When I asked her how her job was going, she replied that things were fine. She's happy with where she is and doesn't have plans for anything different. As she says, her job is stable and pays the rent. Recently though, she confessed that it's easy for her to stay complacent in her life. While she resists the idea of change or new things in general, she also feels that she's stuck in a rut and doesn't really have much to look forward to.
The Bezos regret minimization framework.
Founder and CEO of Amazon Jeff Bezos says that he was working at a high-paying finance position in New York when he came up with the idea for Amazon. When deciding whether to leave his job to create a start-up, his decision became very easy when he used what he calls the “regret minimization framework".
Using the framework, he imagines himself at age 80, a time when he wants to have looked back at his life and lived with as few regrets as possible. By picturing this scenario, Bezos said that he knew that if he didn’t leave his job to work on his startup idea, he would regret it, even if it resulted in failure.
The next thing he knew, Bezos was driving from New York to Seattle, writing a business plan for his new company as he traveled across the country to start a new life.
Though it might be comfortable to stay in one spot for the time-being, most of us end up regretting the things we don’t do, as opposed to whether or not we succeeded. We face these decisions all the time, from our everyday choices to major turning events in our lives.

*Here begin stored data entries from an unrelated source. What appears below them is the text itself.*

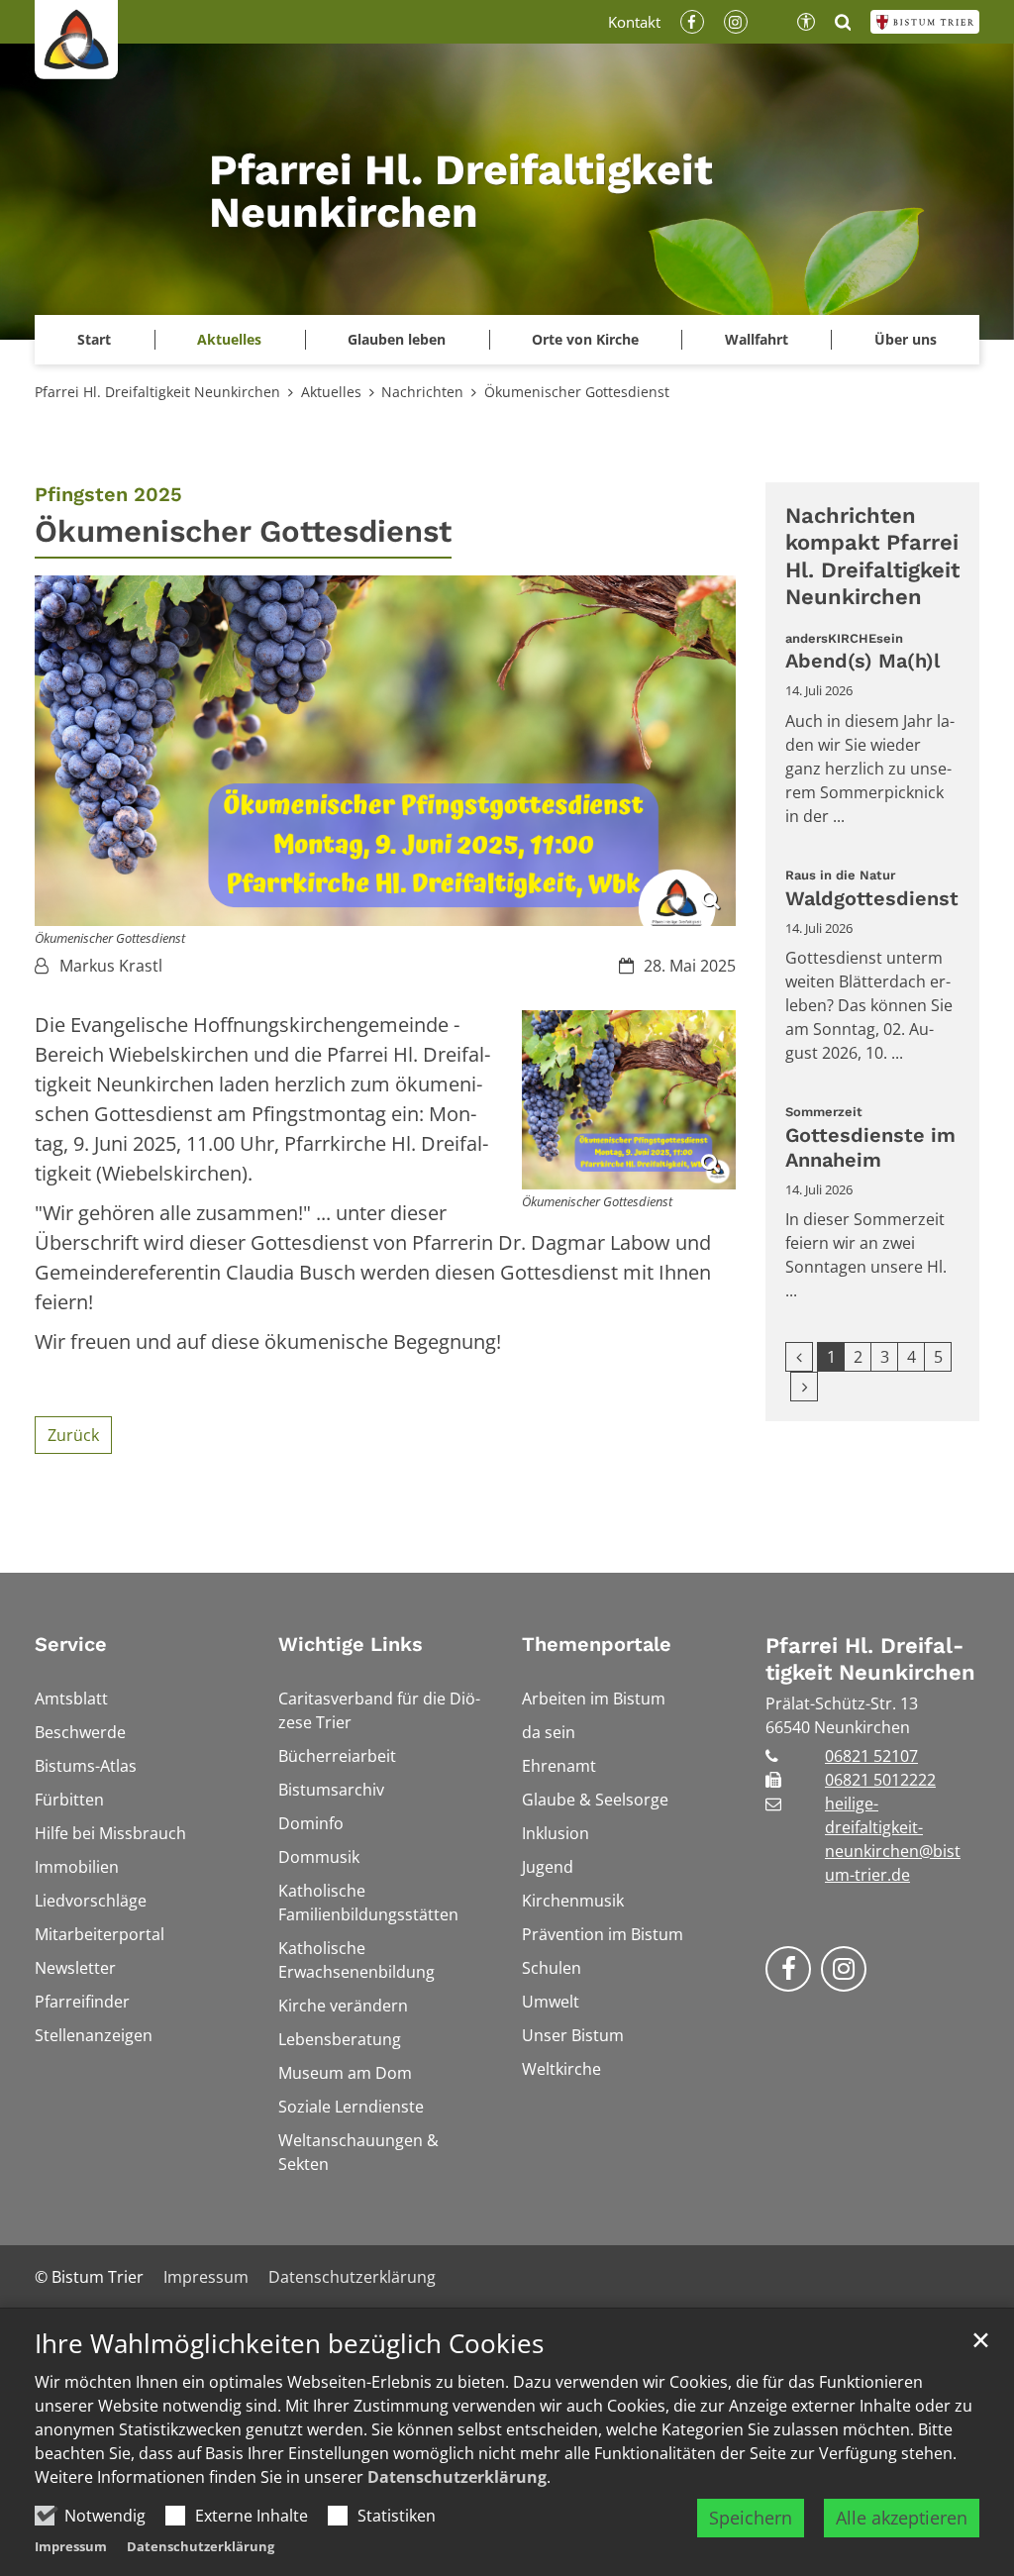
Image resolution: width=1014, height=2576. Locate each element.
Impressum (71, 2546)
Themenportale (596, 1644)
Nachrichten (422, 391)
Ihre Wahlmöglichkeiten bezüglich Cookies (289, 2343)
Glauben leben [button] (397, 339)
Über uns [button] (905, 339)
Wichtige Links (350, 1644)
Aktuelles (331, 391)
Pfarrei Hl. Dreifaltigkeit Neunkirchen (157, 391)
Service (71, 1644)
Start (94, 339)
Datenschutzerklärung (457, 2477)
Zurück (73, 1435)
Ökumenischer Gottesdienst (576, 391)
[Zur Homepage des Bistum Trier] (924, 22)
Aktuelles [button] (229, 339)
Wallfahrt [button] (756, 339)
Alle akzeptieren (901, 2517)
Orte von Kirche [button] (585, 339)
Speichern (750, 2517)
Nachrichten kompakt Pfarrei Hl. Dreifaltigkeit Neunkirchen (872, 556)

For instance, I decided that I needed to exercise more often to stay healthy. Even though I had envisioned myself jogging outside, I just couldn’t get myself to do anything about it. I would tell myself that it could always just wait until later.

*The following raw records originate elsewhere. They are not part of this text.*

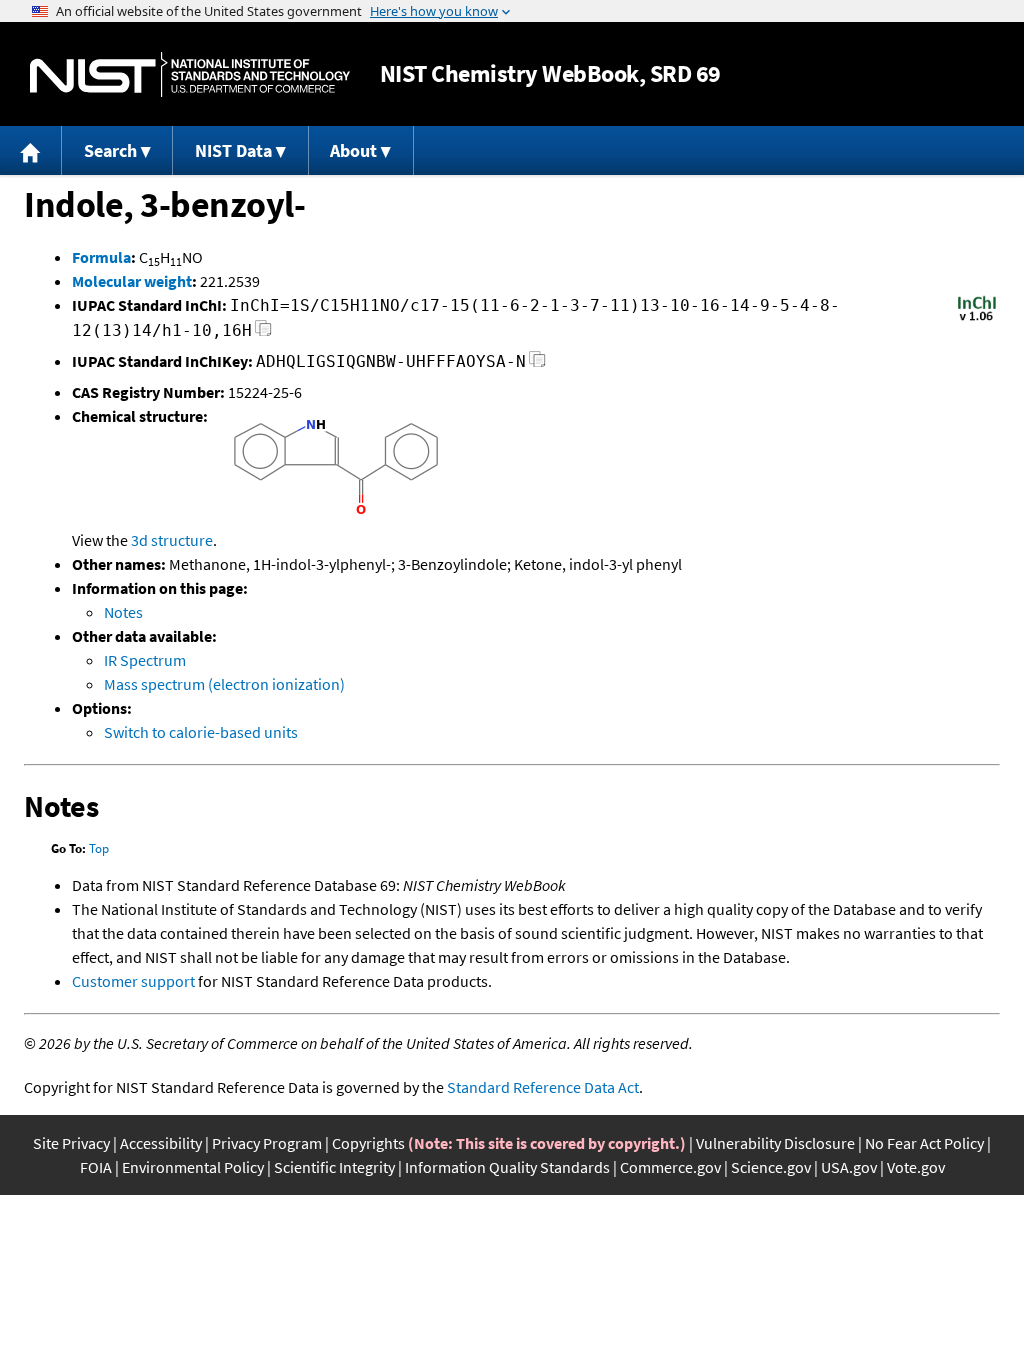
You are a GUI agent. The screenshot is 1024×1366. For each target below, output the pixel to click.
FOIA (96, 1167)
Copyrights (368, 1143)
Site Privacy (71, 1143)
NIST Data (233, 150)
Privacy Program (267, 1143)
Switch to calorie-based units (201, 732)
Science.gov (771, 1167)
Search (110, 150)
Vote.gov (916, 1167)
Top (99, 848)
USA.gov (849, 1167)
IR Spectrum (145, 660)
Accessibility (161, 1143)
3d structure (172, 540)
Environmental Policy (193, 1167)
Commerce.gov (670, 1167)
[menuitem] (31, 150)
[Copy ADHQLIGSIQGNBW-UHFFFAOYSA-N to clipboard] (537, 364)
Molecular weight (132, 281)
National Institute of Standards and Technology (190, 74)
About (353, 150)
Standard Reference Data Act (543, 1087)
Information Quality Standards (507, 1167)
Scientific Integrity (334, 1167)
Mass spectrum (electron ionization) (224, 684)
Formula (101, 257)
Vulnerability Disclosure (775, 1143)
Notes (123, 612)
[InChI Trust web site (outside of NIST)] (977, 319)
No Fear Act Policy (924, 1143)
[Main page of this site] (31, 150)
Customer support (133, 981)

Eventually, I started to notice the excuses I would come up with. I would tell myself that the weather was too hot, or I was too tired. It came to a point where I realized I was just waiting for a perfect situation to present itself.
As I caught myself in this self-talk, I realized that I was staying complacent in a situation that I didn't really want to be in. I realized then that if I wanted something done, I needed to plan for it.
How to implement change.
First of all, it’s important to know where you are in your progress. As I said in my piece on what escape from North Korea can teach us about change, sometimes change starts with being inspired by something or someone unique in your life.

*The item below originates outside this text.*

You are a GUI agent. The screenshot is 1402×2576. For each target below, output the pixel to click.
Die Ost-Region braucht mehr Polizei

Then, recognize what you have and what you want to work on. Even if you're not where you want to be, there are many things to be grateful for -- whether it’s good health, relationships or even just being able to enjoy a nice day outside.
Be specific in knowing what you want to accomplish. Maybe you want to exercise, travel more or learn a new skill. Once you recognize this, you can map out the steps you need to take.
Do something that scares you, something that is out of your usual pattern. Whether it’s sending an email to someone you don’t know, or pulling out a map and planning where you want to travel.
When I first started getting out and doing some exercise, I felt uncomfortable. I was worried about how I looked and feeling tired.
But at the same time, I was happy. Happy that I was doing something that I wanted to, even if I had to get adjusted to the process. It scared me, and that’s a good thing.
Because sometimes you need to be "weird" in order to achieve anything. Personal growth means taking risks. Inevitably, it means accepting that pain, discomfort and rejection are just a part of the process.
Being content isn’t simply about being staying in one spot. It’s also enjoying the process you take to reach other places, with all the bumps along the way.